Tuesday, March 24, 2015

Estimating p(replication) in a practical setting

tl;dr - an estimate of the proportion of recent psychology findings that can be reproduced by an early-stage graduate student and some thoughts about the consequences of that estimate

I just finished reading the final projects for Psych 254, my graduate lab course. The centerpiece of the course is that each student chooses a published experiment and conducts a replication online. My view is replication projects are a great way to learn the nuts and bolts of doing research. Rebecca Saxe (who developed this model) and I wrote a paper about this idea a couple of years ago.

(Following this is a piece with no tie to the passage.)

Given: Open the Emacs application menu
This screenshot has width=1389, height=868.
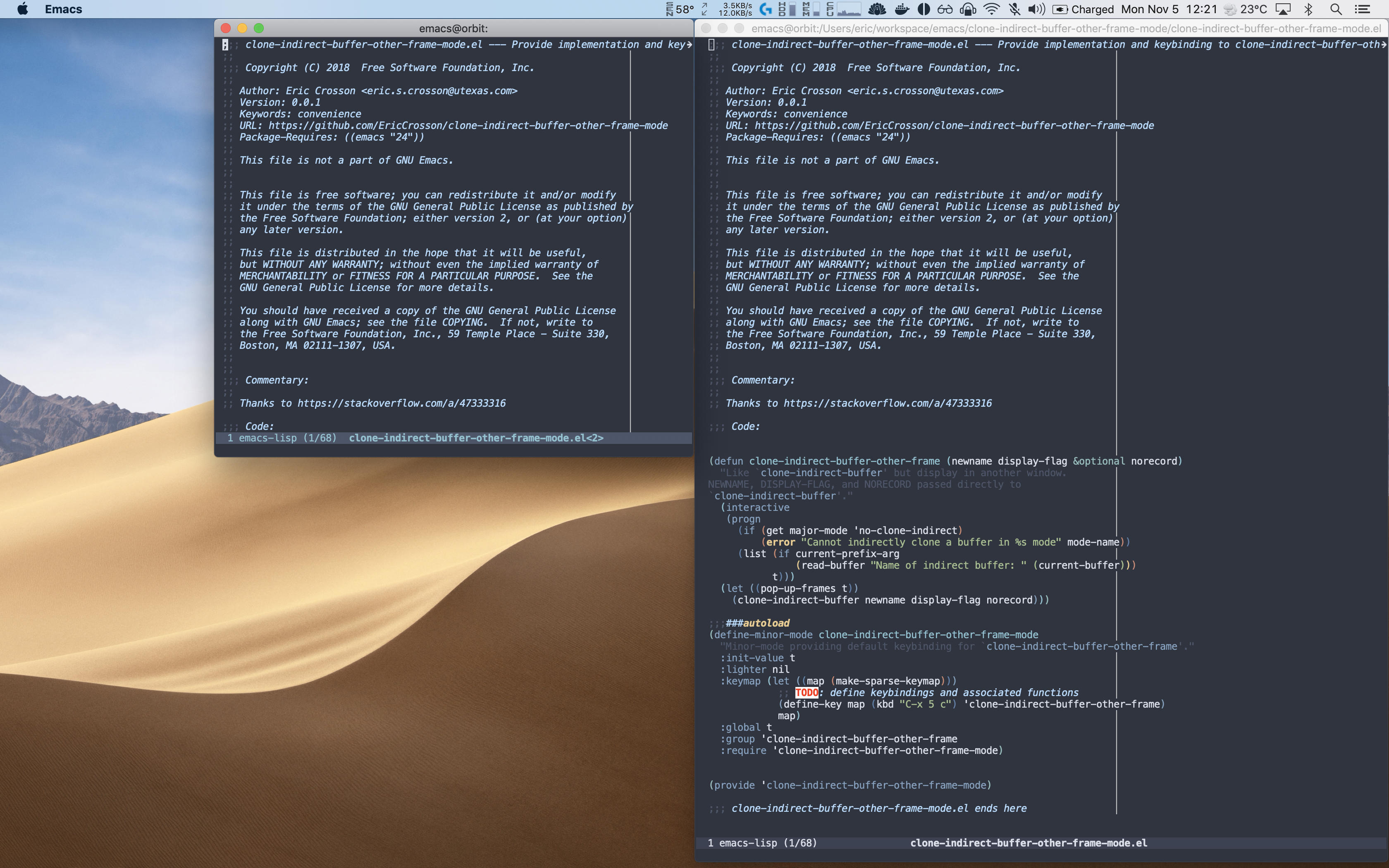Looking at the screenshot, I should tap(63, 9).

The goal of the course is to teach skills related to experimental data collection and analysis. Nevertheless, as a result of this exercise, we get real live data on (mostly) well-conducted projects by smart, hard-working, and motivated students. Some of these projects have been contributed to the Open Science Framework's Reproducibility Project. One has even been published, albeit with lots of additional work, as a stand-alone contribution (Philips, Ong, et al., in press). An additional benefit of this framework – and perhaps a point of contrast with other replication efforts – is that students choose projects that they want to build on in their own work.

I've been keeping a running tally of replications and non-replications from the course (see e.g., this previous blog post). I revisited these results and simplified my coding scheme a bit in order to consolidate them with this year's data. This post is my report of those findings. I'll first describe the methods for this informal study, then the results and some broader musings.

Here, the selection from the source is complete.